= The task =
Type out the entries again, matching each one exactly.
*** Opening Data under study ***
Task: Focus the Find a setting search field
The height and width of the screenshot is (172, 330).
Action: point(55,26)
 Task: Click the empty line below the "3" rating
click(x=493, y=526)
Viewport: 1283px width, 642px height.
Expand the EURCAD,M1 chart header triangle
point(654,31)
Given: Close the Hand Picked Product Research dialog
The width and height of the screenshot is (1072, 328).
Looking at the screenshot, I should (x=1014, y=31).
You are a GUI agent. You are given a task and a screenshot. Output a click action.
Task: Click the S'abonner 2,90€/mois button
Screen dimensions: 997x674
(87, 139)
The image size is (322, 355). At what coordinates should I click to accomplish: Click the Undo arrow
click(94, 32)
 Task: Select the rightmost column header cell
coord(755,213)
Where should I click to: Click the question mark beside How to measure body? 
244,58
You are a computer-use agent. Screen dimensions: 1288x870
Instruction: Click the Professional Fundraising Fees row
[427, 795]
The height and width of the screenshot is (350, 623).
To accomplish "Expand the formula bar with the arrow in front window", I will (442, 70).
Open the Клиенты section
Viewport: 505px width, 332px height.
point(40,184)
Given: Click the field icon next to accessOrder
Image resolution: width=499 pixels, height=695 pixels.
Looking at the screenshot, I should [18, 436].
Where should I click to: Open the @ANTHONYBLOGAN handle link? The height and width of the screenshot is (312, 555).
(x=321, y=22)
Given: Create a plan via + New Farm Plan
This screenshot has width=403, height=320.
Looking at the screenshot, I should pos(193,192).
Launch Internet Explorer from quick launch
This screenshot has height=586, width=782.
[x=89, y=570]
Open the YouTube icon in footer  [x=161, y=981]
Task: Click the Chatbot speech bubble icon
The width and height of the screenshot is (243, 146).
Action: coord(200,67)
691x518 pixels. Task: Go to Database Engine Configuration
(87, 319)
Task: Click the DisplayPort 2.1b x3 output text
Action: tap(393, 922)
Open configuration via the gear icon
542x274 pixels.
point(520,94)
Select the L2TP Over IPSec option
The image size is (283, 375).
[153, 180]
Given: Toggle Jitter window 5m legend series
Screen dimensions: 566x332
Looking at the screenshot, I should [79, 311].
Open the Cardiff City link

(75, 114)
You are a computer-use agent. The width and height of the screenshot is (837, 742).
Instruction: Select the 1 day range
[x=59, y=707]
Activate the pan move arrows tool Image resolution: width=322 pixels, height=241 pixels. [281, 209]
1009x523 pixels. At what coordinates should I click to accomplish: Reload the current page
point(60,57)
*** Closing Data under study ***
= Your solution =
Task: Focus the Find a setting search field
The height and width of the screenshot is (172, 330).
Action: point(55,26)
 Task: Click the empty line below the "3" rating
click(x=493, y=526)
Viewport: 1283px width, 642px height.
Expand the EURCAD,M1 chart header triangle
point(654,31)
Given: Close the Hand Picked Product Research dialog
The width and height of the screenshot is (1072, 328).
Looking at the screenshot, I should (x=1014, y=31).
You are a GUI agent. You are given a task and a screenshot. Output a click action.
Task: Click the S'abonner 2,90€/mois button
Screen dimensions: 997x674
(87, 139)
The image size is (322, 355). At what coordinates should I click to accomplish: Click the Undo arrow
click(94, 32)
 Task: Select the rightmost column header cell
coord(755,213)
Where should I click to: Click the question mark beside How to measure body? 
244,58
You are a computer-use agent. Screen dimensions: 1288x870
Instruction: Click the Professional Fundraising Fees row
[427, 795]
The height and width of the screenshot is (350, 623).
To accomplish "Expand the formula bar with the arrow in front window", I will (442, 70).
Open the Клиенты section
Viewport: 505px width, 332px height.
point(40,184)
Given: Click the field icon next to accessOrder
Image resolution: width=499 pixels, height=695 pixels.
Looking at the screenshot, I should [18, 436].
Where should I click to: Open the @ANTHONYBLOGAN handle link? The height and width of the screenshot is (312, 555).
(x=321, y=22)
Given: Create a plan via + New Farm Plan
This screenshot has width=403, height=320.
Looking at the screenshot, I should pos(193,192).
Launch Internet Explorer from quick launch
This screenshot has height=586, width=782.
[x=89, y=570]
Open the YouTube icon in footer  [x=161, y=981]
Task: Click the Chatbot speech bubble icon
The width and height of the screenshot is (243, 146).
Action: coord(200,67)
691x518 pixels. Task: Go to Database Engine Configuration
(87, 319)
Task: Click the DisplayPort 2.1b x3 output text
Action: tap(393, 922)
Open configuration via the gear icon
542x274 pixels.
point(520,94)
Select the L2TP Over IPSec option
The image size is (283, 375).
[153, 180]
Given: Toggle Jitter window 5m legend series
Screen dimensions: 566x332
Looking at the screenshot, I should [79, 311].
Open the Cardiff City link

(75, 114)
You are a computer-use agent. The width and height of the screenshot is (837, 742).
Instruction: Select the 1 day range
[x=59, y=707]
Activate the pan move arrows tool Image resolution: width=322 pixels, height=241 pixels. [281, 209]
1009x523 pixels. At what coordinates should I click to accomplish: Reload the current page
point(60,57)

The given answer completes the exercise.